Cost and Side Effects:
Both have a hefty price tag (over $1000/month) and may or may not be covered under all health insurance plans. Ozempic is not covered by insurance for weight loss alone. The drugs are sensitive to ambient temperature and need to be refrigerated. With the cost comes many gastrointestinal side effects that include nausea, diarrhea, vomiting, constipation, bloating, and gas. Other side effects include pancreatitis, hypoglycemia, headache, fatigue, dizziness, and gallbladder issues. Dosages can change; your physician will adjust as needed. As with any medication, don’t compare your dose to a friend’s dose!
How do I feel about these drugs?
I have not worked with many patients that are on these drugs. I was curious about them, so I am following a Facebook group of people who are on the medication. Everyone has a different experience with them. There are no long-term studies regarding the effectiveness of keeping the weight off for the long haul . My understanding is these drugs are chronically prescribed medications. In other words, you are on them for life. Statistics demonstrate that more than 50% of individuals will regain to their baseline weight by 5 years once they revert to previous lifestyle patterns.
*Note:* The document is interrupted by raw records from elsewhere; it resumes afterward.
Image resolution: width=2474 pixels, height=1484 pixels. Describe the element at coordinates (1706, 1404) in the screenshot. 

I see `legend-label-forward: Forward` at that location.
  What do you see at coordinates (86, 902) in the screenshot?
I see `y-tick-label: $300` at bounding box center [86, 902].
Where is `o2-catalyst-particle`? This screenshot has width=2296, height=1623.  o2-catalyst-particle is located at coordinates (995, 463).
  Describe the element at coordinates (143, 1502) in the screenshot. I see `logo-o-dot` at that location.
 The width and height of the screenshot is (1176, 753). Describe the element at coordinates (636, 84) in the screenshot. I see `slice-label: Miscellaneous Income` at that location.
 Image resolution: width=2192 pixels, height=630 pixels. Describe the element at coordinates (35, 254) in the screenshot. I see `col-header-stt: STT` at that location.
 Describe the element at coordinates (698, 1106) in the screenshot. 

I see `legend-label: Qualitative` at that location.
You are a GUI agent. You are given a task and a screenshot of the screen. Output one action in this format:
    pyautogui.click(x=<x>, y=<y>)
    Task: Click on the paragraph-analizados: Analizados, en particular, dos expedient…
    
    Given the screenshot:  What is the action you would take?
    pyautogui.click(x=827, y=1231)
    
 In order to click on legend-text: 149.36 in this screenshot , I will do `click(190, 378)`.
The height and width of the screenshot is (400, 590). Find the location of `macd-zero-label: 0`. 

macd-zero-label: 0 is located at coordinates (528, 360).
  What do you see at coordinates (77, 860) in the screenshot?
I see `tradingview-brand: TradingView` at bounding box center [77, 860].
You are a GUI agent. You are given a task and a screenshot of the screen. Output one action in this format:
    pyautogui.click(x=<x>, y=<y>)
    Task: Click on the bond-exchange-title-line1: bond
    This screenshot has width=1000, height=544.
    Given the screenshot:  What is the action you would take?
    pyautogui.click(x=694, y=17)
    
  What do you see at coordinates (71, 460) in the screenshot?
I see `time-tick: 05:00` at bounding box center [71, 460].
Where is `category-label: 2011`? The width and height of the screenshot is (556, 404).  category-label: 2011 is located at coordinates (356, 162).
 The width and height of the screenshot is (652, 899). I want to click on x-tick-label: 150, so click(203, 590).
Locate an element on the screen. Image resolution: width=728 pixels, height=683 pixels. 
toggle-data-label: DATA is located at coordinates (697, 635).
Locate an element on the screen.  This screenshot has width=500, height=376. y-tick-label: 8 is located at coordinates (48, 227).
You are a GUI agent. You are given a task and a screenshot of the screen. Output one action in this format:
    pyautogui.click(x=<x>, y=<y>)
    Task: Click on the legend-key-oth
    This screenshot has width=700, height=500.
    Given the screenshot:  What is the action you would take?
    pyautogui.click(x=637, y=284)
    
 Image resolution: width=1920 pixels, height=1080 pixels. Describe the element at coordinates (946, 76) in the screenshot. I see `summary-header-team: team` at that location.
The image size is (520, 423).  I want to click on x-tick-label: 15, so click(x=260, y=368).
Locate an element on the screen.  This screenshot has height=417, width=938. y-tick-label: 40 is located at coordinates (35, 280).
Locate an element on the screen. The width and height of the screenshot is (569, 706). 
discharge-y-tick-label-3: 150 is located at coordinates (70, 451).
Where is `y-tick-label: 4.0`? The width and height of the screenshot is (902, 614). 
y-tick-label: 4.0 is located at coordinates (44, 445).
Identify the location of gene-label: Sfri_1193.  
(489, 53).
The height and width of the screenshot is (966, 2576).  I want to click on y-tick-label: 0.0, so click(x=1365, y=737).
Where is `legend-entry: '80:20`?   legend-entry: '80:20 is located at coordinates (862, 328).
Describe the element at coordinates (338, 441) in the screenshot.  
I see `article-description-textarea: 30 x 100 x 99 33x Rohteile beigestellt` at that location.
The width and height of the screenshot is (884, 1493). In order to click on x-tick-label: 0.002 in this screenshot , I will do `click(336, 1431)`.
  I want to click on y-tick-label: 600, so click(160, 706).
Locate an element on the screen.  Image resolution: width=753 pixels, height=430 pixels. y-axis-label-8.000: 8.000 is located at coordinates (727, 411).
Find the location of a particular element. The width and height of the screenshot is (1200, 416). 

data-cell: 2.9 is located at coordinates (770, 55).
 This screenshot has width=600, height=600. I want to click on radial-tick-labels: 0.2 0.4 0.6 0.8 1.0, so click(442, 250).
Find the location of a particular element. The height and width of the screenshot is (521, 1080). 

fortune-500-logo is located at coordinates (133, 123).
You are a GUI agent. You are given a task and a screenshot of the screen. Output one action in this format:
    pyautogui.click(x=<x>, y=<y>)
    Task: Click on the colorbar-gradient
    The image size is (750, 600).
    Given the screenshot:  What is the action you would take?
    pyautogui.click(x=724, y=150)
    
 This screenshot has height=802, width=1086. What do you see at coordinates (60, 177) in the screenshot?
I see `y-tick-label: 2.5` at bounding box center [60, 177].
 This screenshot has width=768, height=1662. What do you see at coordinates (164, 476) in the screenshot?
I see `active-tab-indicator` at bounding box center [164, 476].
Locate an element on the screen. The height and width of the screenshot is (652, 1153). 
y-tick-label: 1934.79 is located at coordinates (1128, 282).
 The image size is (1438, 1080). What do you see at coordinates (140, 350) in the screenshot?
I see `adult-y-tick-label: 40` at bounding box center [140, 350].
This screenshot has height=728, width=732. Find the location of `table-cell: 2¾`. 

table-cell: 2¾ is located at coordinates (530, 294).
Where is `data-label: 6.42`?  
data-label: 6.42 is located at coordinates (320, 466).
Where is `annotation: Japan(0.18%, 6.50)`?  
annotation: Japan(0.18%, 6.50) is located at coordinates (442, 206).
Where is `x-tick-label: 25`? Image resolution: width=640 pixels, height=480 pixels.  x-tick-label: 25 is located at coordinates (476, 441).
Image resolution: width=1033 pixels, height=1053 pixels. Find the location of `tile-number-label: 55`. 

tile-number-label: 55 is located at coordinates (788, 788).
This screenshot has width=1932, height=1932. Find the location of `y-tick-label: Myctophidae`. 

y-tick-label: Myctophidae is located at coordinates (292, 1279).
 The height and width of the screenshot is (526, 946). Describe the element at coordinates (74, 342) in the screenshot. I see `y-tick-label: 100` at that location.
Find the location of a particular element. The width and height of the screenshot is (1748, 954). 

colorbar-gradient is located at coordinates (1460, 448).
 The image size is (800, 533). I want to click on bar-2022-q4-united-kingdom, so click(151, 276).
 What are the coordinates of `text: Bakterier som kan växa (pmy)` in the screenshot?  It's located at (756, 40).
Bear with me for a little bit more biology! Remember, the GLP-1 drugs work by suppressing appetite—or they make you feel so sick you don’t want to eat. They slow the rate of stomach emptying and extend a feeling of fullness. Hormones work in tandem with one another to maintain homeostasis in the body. Our bodies have a natural way to tell us when to eat and when to stop; ghrelin and leptin are the hormones that control when we start to eat and when we stop. Consider it a choreographed dance between the stomach and the brain. My biggest concern with GLP-1 drugs is that they interfere with this natural, primal instinct to eat. I get nervous when we start to fool around with Mother Nature.
Skipping meals or under eating (because of the feeling of fullness) can easily lead to fatigue, as you may not be eating enough calories to sustain normal body functions. The dramatic weight loss is from calorie deprivation. Some people are exercising along with the medication use, so that requires even more calories need to be eaten. Without adequate calories, your body will seek alternative sources of energy stored in your body and that includes muscle mass. You need adequate muscle mass to support a healthy metabolism!
Many clinicians (therapists and dietitians) do worry about patients developing disordered eating patterns with these drugs. One of the comments from the Facebook group was “I miss the feeling of enjoying food.” That saddens me.
There’s no question that obesity and diabetes affect health outcomes. But, anyone going on these drugs needs to understand how they work and to team up with a registered dietitian. I am not advising you what to do, but I encourage you to make an informed decision. Work with your physician to fully understand the course of treatment ahead of you. And please meet with a registered dietitian to assess your own individual energy needs!